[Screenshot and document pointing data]
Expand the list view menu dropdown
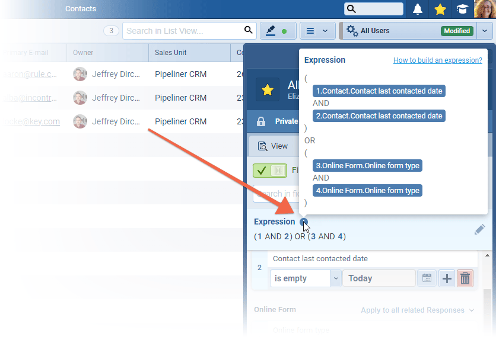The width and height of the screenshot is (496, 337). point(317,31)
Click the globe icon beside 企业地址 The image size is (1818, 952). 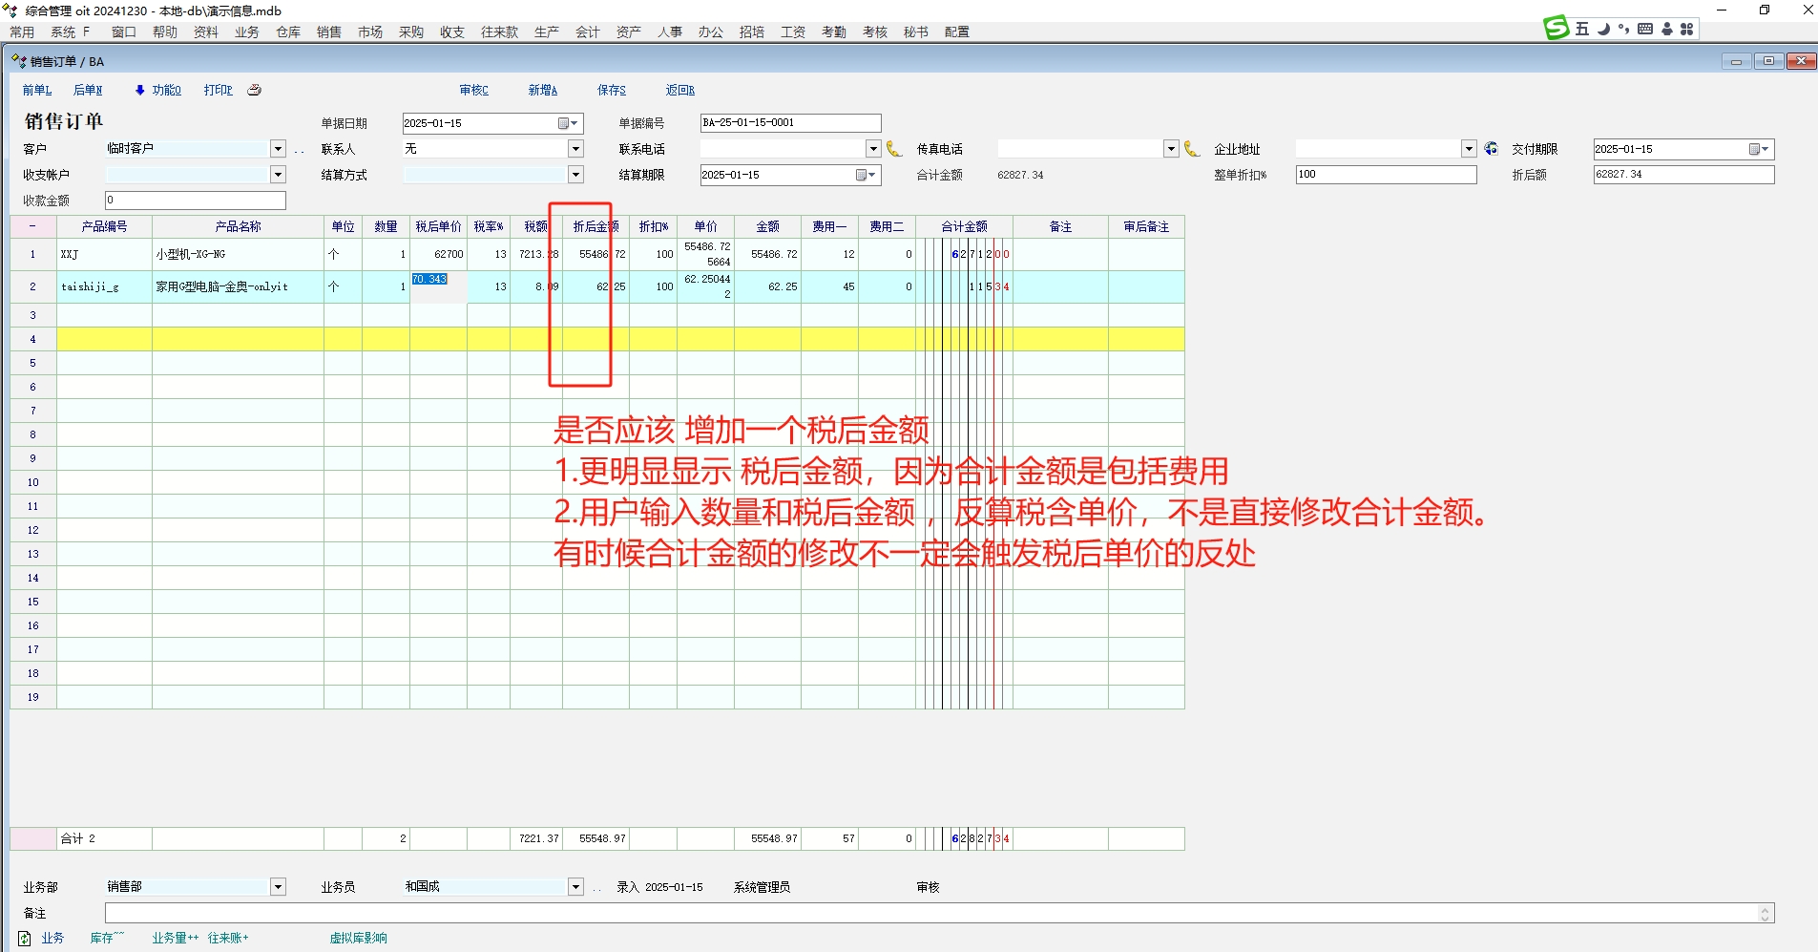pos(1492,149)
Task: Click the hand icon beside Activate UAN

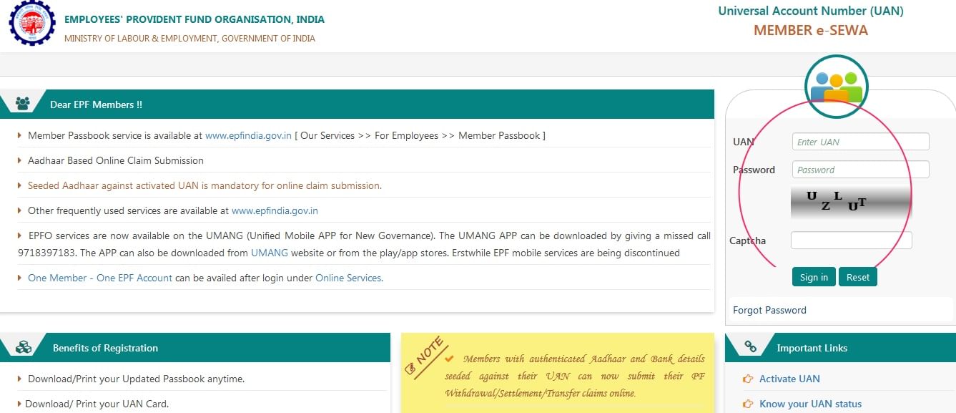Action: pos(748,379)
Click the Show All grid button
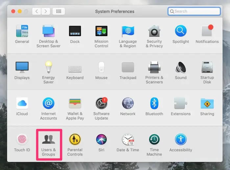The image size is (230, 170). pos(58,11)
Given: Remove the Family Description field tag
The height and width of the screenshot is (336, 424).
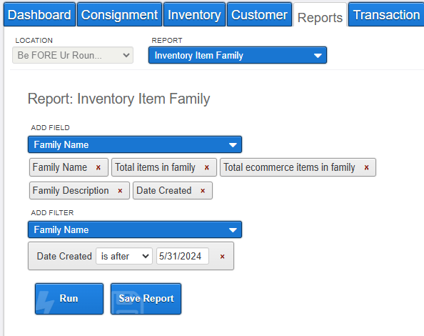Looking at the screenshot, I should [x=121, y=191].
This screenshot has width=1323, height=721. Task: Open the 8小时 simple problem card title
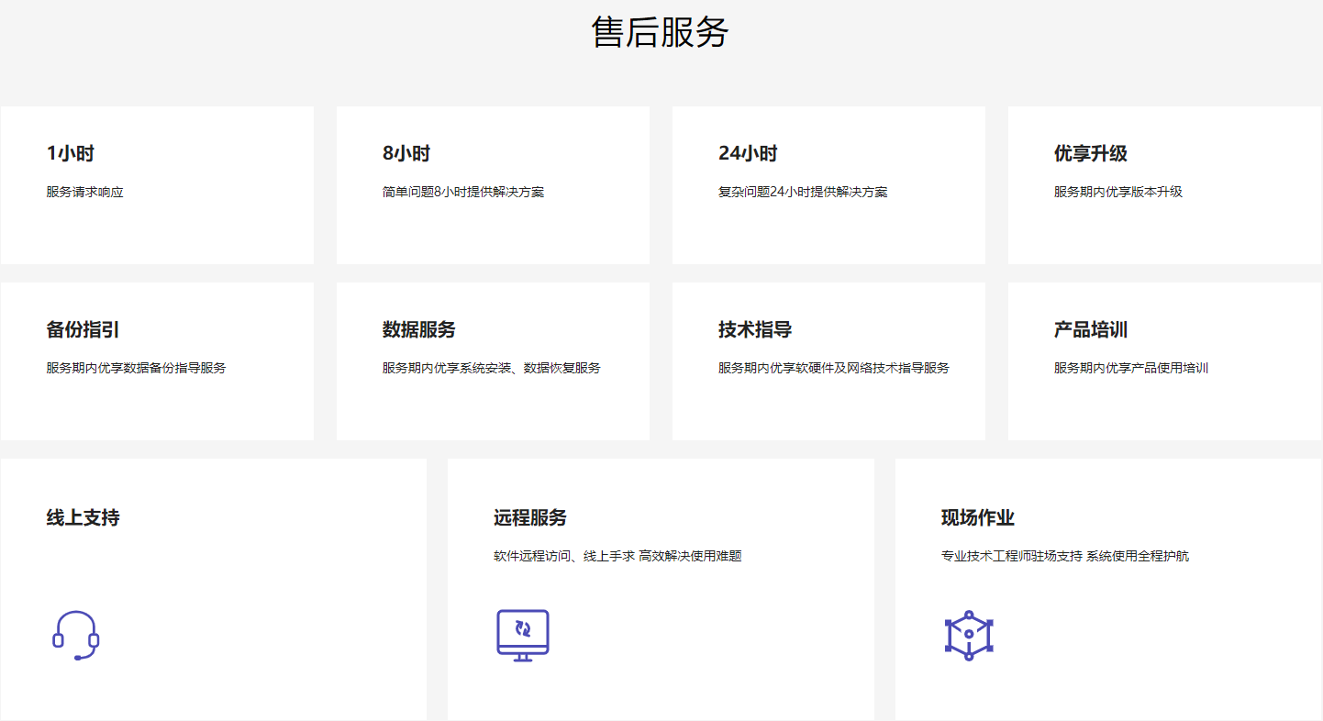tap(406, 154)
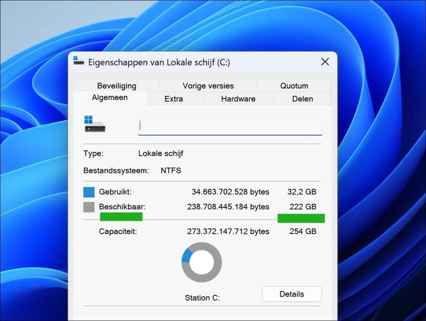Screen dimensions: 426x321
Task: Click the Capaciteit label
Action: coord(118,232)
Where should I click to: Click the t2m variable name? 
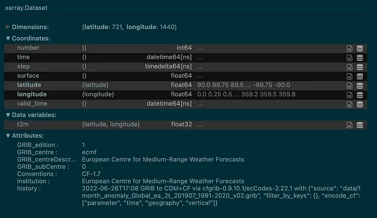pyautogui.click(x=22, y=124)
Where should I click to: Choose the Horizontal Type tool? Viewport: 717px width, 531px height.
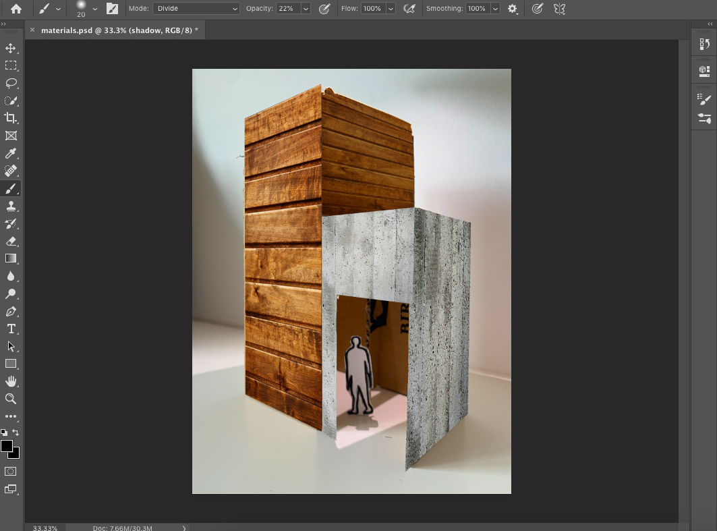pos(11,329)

...

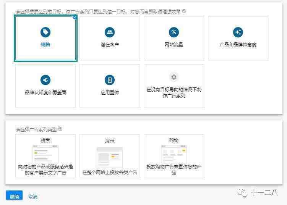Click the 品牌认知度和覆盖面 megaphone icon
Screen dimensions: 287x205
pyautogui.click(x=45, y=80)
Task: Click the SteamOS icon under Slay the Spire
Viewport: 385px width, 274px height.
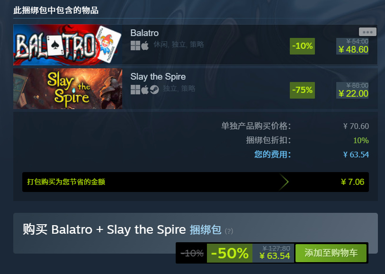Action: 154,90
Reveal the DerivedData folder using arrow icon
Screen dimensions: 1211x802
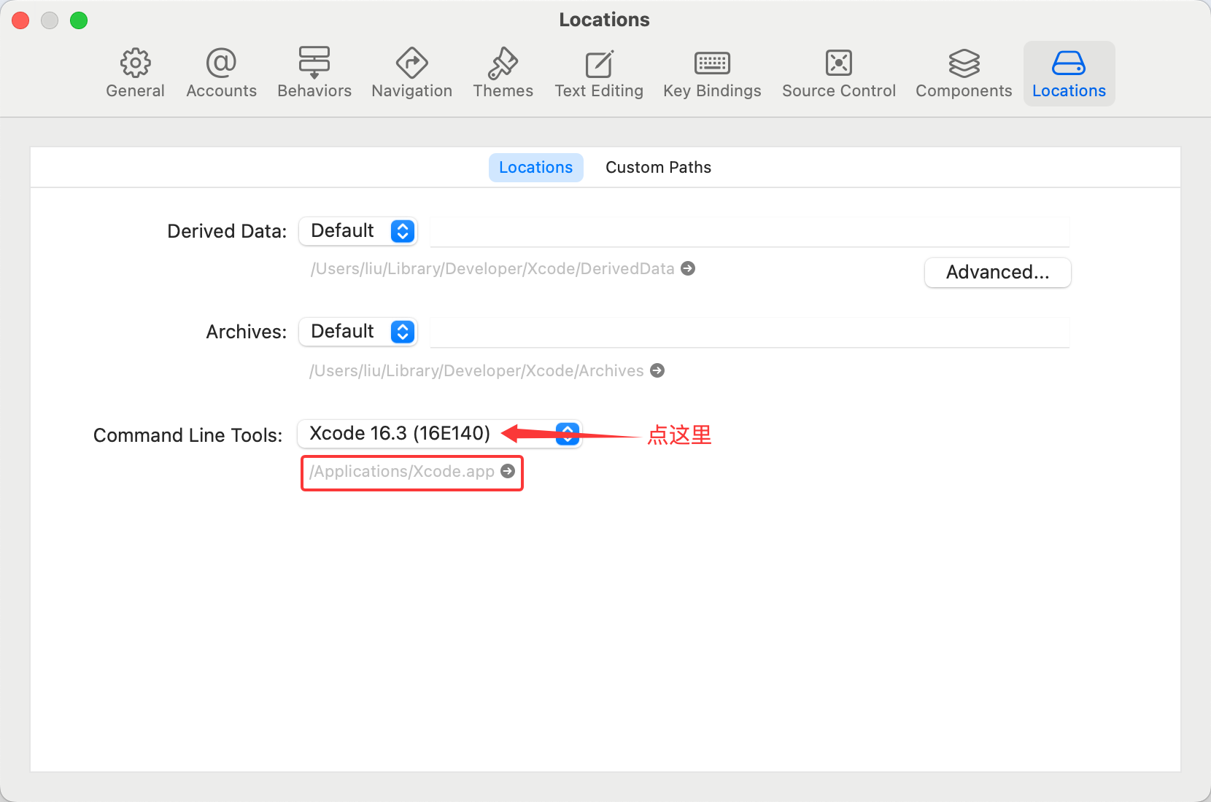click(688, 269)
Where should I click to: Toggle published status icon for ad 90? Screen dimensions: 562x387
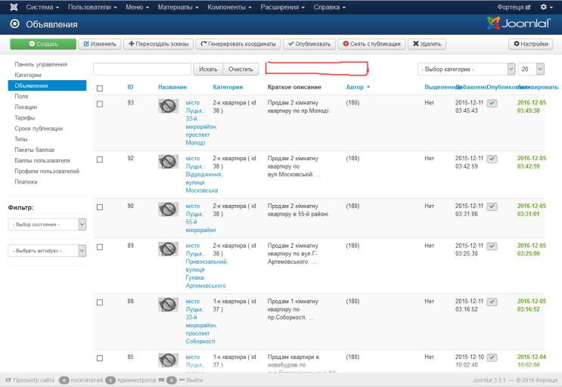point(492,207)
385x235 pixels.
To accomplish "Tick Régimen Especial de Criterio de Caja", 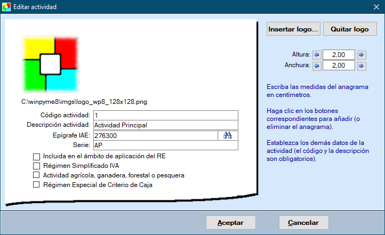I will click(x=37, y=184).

TASK: Rewrite the rows beginning at the line that contains "Given: Remove the" and ending after the line that contains "pos(11,329)", replacing "Horizontal" with "Vertical" and leaving everything else as is. Omit the pictures from the output.

EXERCISE RESPONSE:
Given: Remove the Family Description field tag
The height and width of the screenshot is (336, 424).
Looking at the screenshot, I should [x=121, y=191].
This screenshot has width=1323, height=721. Task: Open the 8小时 simple problem card title
tap(406, 154)
Screen dimensions: 426x321
Task: Click the Capaciteit label
Action: coord(118,232)
Where should I click to: Click the t2m variable name? 
pyautogui.click(x=22, y=124)
Where should I click to: Choose the Vertical Type tool? Viewport: 717px width, 531px height.
pos(11,329)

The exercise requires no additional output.